旅人に、非日常を届け、感動を呼び起こすものは全てが「光」たりえるのだ。
人も食べ物も景色も、全て同列だ。

そうなると、必ずしも「光」を観るために、旅行(移動)を伴わなくても可能だと言うことができると思う。


少なくとも、今からしばらくは旅行ができない。
そして旅行ができるようになっても、その旅行はこれまでのように気軽なものではなくなるはずだ。
「旅行する」ことは、これまで以上に贅沢なことになろだろう。


それを踏まえると、
「旅行しないツーリズム」の可能性を模索することは、一定の価値があることだと思う。


実際に「旅行しないツーリズム」の現象は、既に起きている。

4月10日にAirbnb(エアビー)は、オンライン体験をローンチした。
ZOOMを使って、旅行者とガイド(体験ホスト)を繋ぐ、画期的な取り組みである。
(詳細レポートはこちら「嫁がエアビーのオンライン体験に参加して「未来を見た」と感動した話)

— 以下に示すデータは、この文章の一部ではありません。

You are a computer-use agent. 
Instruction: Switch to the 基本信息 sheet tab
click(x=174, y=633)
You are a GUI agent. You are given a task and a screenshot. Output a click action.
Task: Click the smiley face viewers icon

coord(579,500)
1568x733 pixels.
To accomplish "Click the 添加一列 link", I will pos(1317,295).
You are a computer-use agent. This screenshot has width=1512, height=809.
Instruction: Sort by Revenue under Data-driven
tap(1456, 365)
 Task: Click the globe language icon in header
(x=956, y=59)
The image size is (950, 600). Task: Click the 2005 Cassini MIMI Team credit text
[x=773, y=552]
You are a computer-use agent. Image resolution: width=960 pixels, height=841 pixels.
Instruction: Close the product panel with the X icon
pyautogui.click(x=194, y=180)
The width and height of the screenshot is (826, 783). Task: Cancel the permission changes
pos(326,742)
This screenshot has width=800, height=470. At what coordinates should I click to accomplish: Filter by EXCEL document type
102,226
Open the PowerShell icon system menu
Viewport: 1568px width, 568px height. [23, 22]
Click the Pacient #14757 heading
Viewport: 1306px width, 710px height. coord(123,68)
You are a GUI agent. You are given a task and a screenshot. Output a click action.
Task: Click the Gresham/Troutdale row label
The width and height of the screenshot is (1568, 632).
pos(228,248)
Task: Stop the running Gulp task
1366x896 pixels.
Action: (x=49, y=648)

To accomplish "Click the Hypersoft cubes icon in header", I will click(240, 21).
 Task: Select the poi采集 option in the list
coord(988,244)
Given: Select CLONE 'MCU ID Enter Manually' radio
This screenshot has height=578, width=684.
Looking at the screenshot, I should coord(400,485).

隠岐諸島の海士町では、島旅の魅力を「人との繋がり」と再定義し
「自宅にいながら旅行ができる新しい体験」として、「リモートトリップ」を打ち出している。
現地の人の案内で旅気分を味わいながら、郵送される島の名産を楽しむことができる。
海士町のリモートトリップ

アメリカの旅行エージェントのThe Table Less Traveledは、
テレビ会議と投げ銭システムを使ったのオンラインクッキングを始めている。
大阪のガイド仲間が、日本第1弾としてうどん体験を5月1日に行う。

「旅行しないツーリズム」は成り立つだろうと思ってから1ヶ月足らずで
実際のサービスがどんどん登場してきている。
自分が知らないサービスはいっぱいあるだろうし、発表に向けて準備しているところはもっといっぱいあるだろう。
ものすごい変化とスピードだ。


そして、これはまた逆説的だけど、
「旅行しないツーリズム」、つまり「旅のオンライン化」が進めば進むほど
リアルな旅行への渇望というのは強くなるはずだ。

その時に、大金を払う価値のある「コンテンツ」を用意していなくてはいけない。
「オンラインの旅」と「リアルの旅」は両輪で進めていくべきだろう。

「リアルな旅」の復活まで、
「旅行しないツーリズム」には目が離せない。